### Data extracts
**********

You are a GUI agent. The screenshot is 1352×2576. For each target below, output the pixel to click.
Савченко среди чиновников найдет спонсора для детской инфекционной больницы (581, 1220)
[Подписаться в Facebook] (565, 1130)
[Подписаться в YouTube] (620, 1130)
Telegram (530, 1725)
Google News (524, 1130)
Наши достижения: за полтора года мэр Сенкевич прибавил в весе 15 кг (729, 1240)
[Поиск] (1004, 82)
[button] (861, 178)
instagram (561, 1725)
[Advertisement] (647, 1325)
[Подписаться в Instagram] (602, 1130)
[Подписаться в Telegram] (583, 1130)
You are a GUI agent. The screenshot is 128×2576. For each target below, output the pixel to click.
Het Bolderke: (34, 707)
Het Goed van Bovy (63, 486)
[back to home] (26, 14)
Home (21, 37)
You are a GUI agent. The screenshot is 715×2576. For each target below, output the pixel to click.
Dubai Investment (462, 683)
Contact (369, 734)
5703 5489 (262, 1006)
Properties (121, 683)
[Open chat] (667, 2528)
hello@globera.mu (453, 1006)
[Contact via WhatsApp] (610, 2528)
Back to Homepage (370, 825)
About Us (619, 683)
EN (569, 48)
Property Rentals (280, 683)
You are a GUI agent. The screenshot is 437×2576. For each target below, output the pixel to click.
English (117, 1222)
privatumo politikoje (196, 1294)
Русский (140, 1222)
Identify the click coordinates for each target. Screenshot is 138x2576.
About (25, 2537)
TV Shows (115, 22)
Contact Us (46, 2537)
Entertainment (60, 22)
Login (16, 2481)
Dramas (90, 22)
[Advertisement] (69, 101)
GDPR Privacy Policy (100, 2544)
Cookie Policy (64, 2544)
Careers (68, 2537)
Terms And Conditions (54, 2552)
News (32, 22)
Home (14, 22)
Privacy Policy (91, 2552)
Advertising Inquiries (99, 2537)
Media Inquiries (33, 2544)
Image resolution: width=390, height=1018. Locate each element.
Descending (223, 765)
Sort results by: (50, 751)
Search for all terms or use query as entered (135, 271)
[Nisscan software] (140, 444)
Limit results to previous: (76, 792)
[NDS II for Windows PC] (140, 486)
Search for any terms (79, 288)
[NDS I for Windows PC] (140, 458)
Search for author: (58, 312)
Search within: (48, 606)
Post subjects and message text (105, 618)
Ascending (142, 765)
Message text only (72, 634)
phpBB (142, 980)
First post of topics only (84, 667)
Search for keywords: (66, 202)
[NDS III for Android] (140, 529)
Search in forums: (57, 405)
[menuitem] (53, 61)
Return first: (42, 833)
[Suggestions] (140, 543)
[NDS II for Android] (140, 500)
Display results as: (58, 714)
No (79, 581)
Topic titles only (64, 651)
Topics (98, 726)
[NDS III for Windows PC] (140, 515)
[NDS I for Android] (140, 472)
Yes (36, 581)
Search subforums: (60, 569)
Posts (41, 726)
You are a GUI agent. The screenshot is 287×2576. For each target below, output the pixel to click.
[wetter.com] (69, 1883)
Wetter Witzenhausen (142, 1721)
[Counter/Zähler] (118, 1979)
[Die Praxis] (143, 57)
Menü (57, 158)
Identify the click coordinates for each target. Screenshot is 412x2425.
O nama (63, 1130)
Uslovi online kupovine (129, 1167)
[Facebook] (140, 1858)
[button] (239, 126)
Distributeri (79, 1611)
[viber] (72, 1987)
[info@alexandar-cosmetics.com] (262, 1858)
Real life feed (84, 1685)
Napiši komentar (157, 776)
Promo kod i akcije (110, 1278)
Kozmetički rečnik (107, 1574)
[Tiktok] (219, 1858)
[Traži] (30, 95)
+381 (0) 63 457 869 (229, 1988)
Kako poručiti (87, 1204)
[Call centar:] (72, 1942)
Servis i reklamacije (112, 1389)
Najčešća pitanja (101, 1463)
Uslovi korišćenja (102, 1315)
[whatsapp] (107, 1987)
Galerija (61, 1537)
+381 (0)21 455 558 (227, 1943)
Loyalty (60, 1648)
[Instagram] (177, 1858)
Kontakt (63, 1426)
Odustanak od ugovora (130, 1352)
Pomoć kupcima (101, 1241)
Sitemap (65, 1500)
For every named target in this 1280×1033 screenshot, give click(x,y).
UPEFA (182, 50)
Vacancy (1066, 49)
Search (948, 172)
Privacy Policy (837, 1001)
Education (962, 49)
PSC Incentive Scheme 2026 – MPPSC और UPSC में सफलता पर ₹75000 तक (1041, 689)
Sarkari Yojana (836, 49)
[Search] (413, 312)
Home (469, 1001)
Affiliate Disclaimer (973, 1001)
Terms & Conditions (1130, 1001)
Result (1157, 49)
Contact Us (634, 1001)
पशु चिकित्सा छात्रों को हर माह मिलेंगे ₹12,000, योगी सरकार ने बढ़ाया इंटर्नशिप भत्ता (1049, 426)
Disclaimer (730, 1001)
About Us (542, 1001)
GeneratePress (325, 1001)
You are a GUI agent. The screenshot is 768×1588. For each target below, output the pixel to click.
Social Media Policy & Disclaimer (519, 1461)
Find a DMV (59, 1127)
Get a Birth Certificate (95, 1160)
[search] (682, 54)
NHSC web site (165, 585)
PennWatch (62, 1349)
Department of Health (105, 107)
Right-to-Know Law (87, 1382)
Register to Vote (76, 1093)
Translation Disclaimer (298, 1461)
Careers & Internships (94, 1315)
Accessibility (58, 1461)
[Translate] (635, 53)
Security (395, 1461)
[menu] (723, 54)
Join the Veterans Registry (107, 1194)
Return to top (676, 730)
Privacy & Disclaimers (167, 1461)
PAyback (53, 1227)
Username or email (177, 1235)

**********

### Work to be completed
Copy the records above exactly, beginning at the line that contains "English (117, 1222)" and stopping after the line that contains "Sort results by: (50, 751)".

### Response area
English (117, 1222)
privatumo politikoje (196, 1294)
Русский (140, 1222)
Identify the click coordinates for each target. Screenshot is 138x2576.
About (25, 2537)
TV Shows (115, 22)
Contact Us (46, 2537)
Entertainment (60, 22)
Login (16, 2481)
Dramas (90, 22)
[Advertisement] (69, 101)
GDPR Privacy Policy (100, 2544)
Cookie Policy (64, 2544)
Careers (68, 2537)
Terms And Conditions (54, 2552)
News (32, 22)
Home (14, 22)
Privacy Policy (91, 2552)
Advertising Inquiries (99, 2537)
Media Inquiries (33, 2544)
Image resolution: width=390, height=1018. Locate each element.
Descending (223, 765)
Sort results by: (50, 751)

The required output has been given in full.